* Start Provided information *

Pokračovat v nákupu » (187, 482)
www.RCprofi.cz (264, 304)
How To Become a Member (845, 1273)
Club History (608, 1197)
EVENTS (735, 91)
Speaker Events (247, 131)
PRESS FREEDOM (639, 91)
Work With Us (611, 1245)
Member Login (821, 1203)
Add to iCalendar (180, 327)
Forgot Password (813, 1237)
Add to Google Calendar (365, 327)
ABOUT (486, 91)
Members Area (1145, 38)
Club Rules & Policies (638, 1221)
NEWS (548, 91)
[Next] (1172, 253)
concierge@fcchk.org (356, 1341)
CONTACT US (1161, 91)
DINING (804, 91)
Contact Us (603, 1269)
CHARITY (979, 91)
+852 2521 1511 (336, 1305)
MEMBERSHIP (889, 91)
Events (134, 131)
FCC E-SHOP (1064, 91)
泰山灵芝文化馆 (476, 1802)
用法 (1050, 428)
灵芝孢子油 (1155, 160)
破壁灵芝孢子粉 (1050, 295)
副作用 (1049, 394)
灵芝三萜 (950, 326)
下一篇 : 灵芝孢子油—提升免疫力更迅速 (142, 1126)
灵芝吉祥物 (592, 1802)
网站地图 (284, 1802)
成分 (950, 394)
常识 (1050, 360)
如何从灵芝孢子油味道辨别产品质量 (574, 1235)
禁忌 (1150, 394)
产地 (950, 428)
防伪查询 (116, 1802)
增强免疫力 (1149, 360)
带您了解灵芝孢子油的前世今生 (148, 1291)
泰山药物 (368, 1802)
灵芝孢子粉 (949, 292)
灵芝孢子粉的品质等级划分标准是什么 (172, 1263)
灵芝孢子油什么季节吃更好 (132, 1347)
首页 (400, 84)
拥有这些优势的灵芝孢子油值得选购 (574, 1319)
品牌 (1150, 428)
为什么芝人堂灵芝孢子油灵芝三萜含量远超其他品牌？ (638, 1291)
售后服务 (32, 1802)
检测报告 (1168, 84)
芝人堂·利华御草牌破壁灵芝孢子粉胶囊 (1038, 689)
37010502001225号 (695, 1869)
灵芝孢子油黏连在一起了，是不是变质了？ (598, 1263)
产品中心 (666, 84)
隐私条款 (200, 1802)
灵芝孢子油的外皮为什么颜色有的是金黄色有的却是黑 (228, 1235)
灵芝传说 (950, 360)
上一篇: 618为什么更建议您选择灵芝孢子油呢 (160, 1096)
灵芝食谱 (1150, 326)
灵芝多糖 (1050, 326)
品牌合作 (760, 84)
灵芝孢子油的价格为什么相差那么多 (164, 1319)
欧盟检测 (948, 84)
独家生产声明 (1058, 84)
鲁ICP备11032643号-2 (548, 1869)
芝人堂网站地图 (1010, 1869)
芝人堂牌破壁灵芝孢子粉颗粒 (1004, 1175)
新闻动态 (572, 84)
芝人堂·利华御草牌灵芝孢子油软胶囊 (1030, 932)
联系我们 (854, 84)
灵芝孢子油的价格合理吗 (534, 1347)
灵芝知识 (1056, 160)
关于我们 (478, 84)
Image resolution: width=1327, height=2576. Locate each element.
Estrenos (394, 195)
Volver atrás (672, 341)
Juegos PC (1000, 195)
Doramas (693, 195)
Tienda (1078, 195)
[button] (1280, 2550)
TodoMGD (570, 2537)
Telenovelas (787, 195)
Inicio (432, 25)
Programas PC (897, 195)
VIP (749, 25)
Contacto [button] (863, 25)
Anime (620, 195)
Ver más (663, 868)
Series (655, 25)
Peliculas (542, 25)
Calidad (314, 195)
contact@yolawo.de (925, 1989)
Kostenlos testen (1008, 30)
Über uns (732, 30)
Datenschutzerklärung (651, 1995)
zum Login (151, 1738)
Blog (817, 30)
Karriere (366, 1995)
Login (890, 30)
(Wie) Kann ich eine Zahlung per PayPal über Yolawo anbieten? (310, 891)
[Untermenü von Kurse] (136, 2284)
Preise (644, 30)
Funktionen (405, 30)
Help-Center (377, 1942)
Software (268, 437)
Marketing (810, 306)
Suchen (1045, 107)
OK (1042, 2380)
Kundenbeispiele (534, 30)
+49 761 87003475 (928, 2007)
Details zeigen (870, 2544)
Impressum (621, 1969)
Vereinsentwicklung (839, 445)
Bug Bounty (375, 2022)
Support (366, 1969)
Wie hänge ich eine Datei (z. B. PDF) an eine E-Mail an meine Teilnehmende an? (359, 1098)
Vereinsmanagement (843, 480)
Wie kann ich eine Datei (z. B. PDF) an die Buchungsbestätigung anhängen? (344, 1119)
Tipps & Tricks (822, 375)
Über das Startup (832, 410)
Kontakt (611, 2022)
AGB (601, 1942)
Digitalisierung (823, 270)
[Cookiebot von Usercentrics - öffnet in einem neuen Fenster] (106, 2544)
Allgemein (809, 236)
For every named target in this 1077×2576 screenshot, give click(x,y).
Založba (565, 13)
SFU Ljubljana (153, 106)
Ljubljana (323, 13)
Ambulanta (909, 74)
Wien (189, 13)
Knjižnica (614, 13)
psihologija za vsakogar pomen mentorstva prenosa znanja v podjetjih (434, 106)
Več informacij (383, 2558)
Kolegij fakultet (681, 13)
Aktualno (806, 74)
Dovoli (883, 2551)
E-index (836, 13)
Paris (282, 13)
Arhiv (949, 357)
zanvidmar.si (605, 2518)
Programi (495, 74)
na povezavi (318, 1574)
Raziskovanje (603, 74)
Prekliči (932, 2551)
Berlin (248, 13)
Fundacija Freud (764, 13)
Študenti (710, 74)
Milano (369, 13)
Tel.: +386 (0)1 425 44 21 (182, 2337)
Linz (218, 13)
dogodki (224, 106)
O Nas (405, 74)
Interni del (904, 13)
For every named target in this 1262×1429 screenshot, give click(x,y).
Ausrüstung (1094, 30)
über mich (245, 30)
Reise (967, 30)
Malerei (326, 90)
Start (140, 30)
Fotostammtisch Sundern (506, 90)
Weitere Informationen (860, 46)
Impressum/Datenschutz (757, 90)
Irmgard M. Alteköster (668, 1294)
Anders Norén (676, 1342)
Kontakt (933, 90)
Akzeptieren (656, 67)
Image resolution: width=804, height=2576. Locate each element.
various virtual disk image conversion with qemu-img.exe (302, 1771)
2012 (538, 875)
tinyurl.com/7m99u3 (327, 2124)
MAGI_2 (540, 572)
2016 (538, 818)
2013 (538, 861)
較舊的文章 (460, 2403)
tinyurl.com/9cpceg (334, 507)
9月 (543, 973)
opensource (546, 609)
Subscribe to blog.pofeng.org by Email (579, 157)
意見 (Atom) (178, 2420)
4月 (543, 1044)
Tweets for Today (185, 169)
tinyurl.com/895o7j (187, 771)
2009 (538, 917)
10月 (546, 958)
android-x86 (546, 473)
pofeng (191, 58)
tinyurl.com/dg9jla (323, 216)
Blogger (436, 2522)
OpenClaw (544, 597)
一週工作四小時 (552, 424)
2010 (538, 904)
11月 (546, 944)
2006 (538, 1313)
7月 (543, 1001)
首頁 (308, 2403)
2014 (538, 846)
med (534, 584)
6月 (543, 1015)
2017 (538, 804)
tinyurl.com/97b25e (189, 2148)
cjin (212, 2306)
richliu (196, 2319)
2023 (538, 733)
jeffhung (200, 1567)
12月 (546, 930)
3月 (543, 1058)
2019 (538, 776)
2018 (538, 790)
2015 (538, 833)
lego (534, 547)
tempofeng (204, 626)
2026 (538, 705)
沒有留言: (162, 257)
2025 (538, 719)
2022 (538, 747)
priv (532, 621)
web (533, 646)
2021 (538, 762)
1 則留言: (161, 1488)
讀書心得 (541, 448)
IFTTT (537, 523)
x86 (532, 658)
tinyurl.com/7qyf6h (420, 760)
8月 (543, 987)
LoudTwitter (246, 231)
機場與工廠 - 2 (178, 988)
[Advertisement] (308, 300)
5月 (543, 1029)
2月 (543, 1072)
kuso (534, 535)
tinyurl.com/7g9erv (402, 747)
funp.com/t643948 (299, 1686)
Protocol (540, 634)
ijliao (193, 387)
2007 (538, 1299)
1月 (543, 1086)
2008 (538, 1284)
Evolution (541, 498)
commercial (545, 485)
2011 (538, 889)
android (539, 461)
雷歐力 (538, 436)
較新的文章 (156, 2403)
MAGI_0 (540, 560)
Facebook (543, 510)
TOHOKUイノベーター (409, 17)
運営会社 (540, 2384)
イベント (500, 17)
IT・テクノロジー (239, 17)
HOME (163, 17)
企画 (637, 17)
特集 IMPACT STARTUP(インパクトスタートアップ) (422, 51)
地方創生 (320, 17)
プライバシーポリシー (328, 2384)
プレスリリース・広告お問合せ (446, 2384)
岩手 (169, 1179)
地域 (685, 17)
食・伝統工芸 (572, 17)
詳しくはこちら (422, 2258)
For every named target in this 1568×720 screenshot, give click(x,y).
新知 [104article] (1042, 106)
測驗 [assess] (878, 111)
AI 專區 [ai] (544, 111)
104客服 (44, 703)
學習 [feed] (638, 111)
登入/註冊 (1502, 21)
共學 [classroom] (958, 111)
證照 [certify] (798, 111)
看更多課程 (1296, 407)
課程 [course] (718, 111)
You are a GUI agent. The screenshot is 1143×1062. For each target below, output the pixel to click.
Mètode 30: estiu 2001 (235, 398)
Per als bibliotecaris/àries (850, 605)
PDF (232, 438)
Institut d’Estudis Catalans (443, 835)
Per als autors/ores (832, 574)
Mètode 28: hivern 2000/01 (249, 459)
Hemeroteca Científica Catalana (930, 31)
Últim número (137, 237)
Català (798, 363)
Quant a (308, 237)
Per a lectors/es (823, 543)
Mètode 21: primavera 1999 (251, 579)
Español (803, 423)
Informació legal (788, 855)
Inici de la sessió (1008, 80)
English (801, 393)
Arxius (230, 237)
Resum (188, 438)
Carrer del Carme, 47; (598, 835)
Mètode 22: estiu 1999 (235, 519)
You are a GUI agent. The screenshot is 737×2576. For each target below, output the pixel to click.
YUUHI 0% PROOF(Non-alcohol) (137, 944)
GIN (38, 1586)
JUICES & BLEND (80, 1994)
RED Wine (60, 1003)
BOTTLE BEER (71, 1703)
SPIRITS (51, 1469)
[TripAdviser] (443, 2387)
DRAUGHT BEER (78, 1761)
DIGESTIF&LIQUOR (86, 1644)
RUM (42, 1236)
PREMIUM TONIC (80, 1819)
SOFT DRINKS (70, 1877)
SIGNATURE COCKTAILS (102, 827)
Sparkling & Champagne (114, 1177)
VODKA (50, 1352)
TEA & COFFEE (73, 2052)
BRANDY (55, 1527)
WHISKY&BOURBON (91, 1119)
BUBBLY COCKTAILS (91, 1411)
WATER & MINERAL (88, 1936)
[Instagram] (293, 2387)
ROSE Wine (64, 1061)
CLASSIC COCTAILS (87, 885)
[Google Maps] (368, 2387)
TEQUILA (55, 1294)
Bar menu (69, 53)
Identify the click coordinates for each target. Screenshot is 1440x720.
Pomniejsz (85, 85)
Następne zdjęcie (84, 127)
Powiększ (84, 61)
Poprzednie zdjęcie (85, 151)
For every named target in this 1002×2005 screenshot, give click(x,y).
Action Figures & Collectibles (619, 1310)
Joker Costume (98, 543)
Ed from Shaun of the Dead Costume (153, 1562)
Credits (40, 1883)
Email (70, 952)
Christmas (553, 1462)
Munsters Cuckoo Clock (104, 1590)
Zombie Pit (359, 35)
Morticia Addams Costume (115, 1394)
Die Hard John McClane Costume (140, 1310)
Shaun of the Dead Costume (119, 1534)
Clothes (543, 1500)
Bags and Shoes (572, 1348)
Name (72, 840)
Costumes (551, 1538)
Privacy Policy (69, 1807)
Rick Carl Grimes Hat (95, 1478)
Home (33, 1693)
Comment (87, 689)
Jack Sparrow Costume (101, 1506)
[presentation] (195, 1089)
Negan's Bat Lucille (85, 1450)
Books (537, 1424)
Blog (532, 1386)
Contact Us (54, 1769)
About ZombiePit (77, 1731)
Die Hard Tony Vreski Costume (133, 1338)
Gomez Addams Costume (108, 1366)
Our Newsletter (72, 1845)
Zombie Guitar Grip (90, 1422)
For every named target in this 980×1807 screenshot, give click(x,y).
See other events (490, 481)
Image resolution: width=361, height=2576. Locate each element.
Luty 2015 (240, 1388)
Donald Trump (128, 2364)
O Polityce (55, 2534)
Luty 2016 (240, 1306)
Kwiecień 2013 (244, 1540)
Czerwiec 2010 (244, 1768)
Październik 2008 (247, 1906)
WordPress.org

* End Provided information *

Reproduce the rows from the line containing "tinyurl.com/9cpceg (334, 507)" through the line containing "jeffhung (200, 1567)", putting "Posts" in place of "Tweets" and changing nothing else. Give only those lines.

tinyurl.com/9cpceg (334, 507)
9月 (543, 973)
opensource (546, 609)
Subscribe to blog.pofeng.org by Email (579, 157)
意見 (Atom) (178, 2420)
4月 (543, 1044)
Posts for Today (185, 169)
tinyurl.com/895o7j (187, 771)
2009 (538, 917)
10月 (546, 958)
android-x86 (546, 473)
pofeng (191, 58)
tinyurl.com/dg9jla (323, 216)
Blogger (436, 2522)
OpenClaw (544, 597)
一週工作四小時 (552, 424)
2010 (538, 904)
11月 (546, 944)
2006 (538, 1313)
7月 (543, 1001)
首頁 (308, 2403)
2014 (538, 846)
med (534, 584)
6月 (543, 1015)
2017 (538, 804)
tinyurl.com/97b25e (189, 2148)
cjin (212, 2306)
richliu (196, 2319)
2023 (538, 733)
jeffhung (200, 1567)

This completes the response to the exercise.